Ask HN: How can I get better at reading news? - kevando
I like the concept of the newspaper. You had to physically hold it in a place that required room because the paper was so large. Now I&#x27;m literally using two devices at work, connected to a constant stream of information and I end up reading news every hour.<p>How do you guys manage this stream, but still stay caught up?
======
brudgers
A few years ago, when I was similarly motivated I subscribed to the print
edition of _The Economist_. I made a point of reading each issue cover to
cover, which required a determined effort to complete every week.
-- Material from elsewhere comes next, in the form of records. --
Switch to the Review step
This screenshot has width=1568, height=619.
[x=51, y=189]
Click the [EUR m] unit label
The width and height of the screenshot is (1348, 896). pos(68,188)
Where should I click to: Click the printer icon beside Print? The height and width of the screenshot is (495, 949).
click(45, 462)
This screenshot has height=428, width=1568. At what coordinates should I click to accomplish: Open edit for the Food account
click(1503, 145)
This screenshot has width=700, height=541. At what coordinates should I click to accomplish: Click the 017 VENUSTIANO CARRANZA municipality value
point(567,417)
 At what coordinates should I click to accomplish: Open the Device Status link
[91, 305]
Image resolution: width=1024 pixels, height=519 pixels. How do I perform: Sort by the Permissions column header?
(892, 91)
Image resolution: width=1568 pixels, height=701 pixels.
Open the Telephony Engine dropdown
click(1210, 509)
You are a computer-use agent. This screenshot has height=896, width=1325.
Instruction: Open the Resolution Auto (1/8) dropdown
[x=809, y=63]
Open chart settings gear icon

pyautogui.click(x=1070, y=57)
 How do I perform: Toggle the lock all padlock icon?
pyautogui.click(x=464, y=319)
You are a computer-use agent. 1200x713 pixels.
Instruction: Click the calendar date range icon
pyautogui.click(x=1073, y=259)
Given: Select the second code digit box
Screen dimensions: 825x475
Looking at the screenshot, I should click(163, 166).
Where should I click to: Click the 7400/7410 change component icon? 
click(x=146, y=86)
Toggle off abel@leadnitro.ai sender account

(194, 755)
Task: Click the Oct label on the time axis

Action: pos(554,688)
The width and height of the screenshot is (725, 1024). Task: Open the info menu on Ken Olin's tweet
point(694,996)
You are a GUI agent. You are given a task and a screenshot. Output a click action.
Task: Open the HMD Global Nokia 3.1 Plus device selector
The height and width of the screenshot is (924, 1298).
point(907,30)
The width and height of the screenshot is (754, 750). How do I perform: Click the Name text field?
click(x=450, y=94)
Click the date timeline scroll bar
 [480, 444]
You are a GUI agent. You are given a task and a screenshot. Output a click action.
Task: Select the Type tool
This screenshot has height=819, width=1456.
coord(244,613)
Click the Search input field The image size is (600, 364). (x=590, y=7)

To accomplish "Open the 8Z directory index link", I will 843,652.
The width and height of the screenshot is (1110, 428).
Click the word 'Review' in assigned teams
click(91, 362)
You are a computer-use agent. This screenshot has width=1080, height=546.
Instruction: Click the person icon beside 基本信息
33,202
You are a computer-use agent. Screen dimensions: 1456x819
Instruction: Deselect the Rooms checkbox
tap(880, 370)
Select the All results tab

I don't know
if I was ever "caught up" but I felt more informed and if something didn't
make it into the magazine, then that was a reasonable proxy for it lacking
great importance.

The disclaimer is that these days I just accept that it is impossible to keep
up with things I'm not all that interested in, the things I can do little
about, and the things someone wants me to be outraged over.

Good luck.

------
NumberCruncher
This may not answer your question, but is still relevant:
[http://www.aaronsw.com/weblog/hatethenews](http://www.aaronsw.com/weblog/hatethenews)

------
veddox
I subscribe to an email newsletter by a major German news-website
(www.dw.com). Every morning and evening, I get the most important news
delivered to my inbox, one paragraph per item. It takes about a minute to scan
and I am "up to date" on what's happening. If there is an item that really
interests me, I'll look it up on the BBC. Of course this newsletter doesn't
give me any kind of depth or breadth of coverage, but then, how often do you
really need that?

------
afarrell
> I end up reading news every hour.

If you find that this is a compulsion, you can use
[https://freedom.to/](https://freedom.to/) to block yourself from it. It costs
a very small amount of money that is far cheaper than losing your job.

Physical newspaper and magazine delivery services still exist.

------
selllikesybok
1) You cannot be "caught up".

2) What are you looking to get out of the news?

Accept 1, answer 2 - you'll be most of the way there.